NAME: Abbie Wesley

African American
Middle class
Unwavering egalitarian
The New Era Woman's Club


Abbie Wesley is a first generation non-slave of the Rodgers (her maiden name) family, born in Hampshire, West Virginia in 1864. Her parents had both been slaves on a plantation in the town where she was born (though West Virginia as a state would not be established until 1861, when it seceded from Confederate Virginia) until, in 1864, slavery was abolished in the state. But having worked their entire lives on the same plantation, they decided to remain on the plantation as sharecroppers.

In the 1870s Abbie was able to receive an education at a local, poorly-funded, colored school. In 1885 she attended Storer College, studying to become a teacher herself, wanting to help spread a basic education in the black community that her parents were never fortunate enough to have.

In 1889 Abbie met Andrew Wesley, a worker on a plantation owned, operated, and employed entirely by African Americans. Four years later, after scrounging up enough money to buy a small home together, the two married and had two children – two girls, Julie and Ramona. Tensions were always high, though, between the colored plantation Andrew worked on and nearby others owned by white farmers. In July of 1899, on his way to work, Andrew found someone who worked on the same plantation as himself in the process of being lynched by the same white farmers.
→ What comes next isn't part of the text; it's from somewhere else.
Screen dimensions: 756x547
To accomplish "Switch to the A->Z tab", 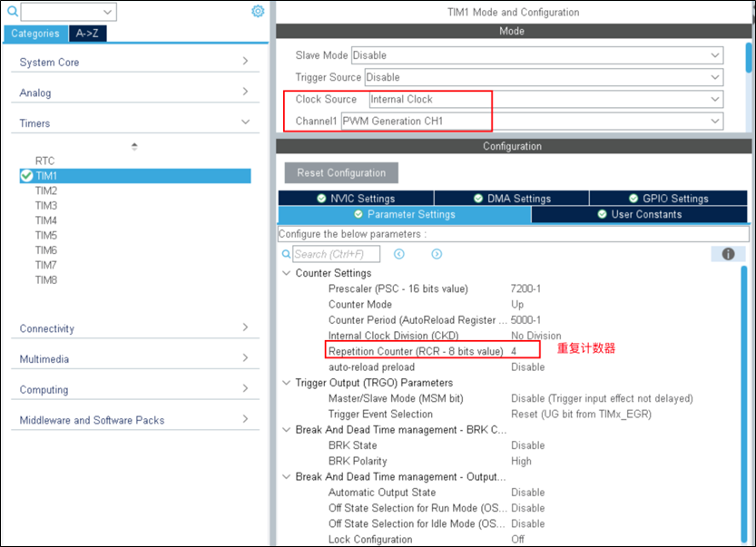I will click(92, 34).
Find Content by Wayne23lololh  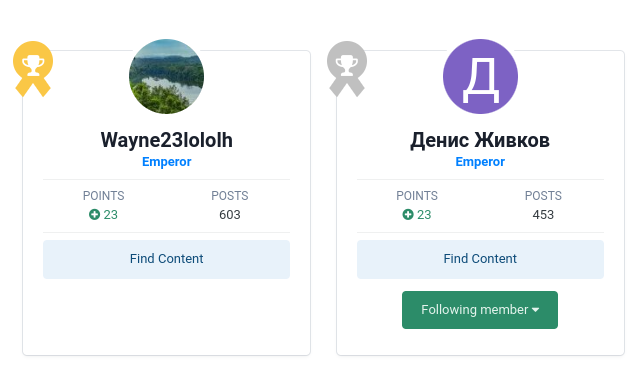coord(166,259)
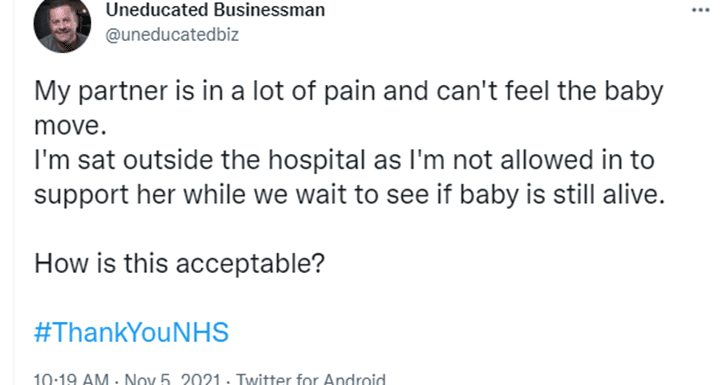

Trying to intervene and stop the lynching, Andrew was himself killed in the process. Devastated and fearing the same could eventually happen to her or her children, Abbie sold the small home she and Andrew had bought and moved as far north as she could without crossing the border into Rochester, New York.

In her late 30s and early 40s, Abbie continued as a teacher in a local colored school in Rochester. Julie and Ramona were among the students that she taught. In 1910 Abbie founded a colored women’s club, the New Era Woman’s Club, with some of the other teachers she had taught with in the area. The club was affiliated with and supported by the National Association of Colored Women Clubs (NACWC). In 1914, at age 50, Abbie retired from teaching and her daughters supported her in their home on Faxon Street in the Corn Hill neighborhood. She took a greater role in her woman’s club, and used it as a platform to push African American inclusion into the fight for a woman’s right to vote forward – an inclusion not easy to keep as the major woman’s rights groups were turning blind eyes to the African American community to gain greater support.

After the ratification of the Nineteenth Amendment, Abbie’s club shifted their focus to improving the local conditions of the black community. Abbie, not 57, has lost some of the energy she once had fighting for the rights of her fellow African Americans across the country, but remains just as stubborn and determined as ever when discussing such matters.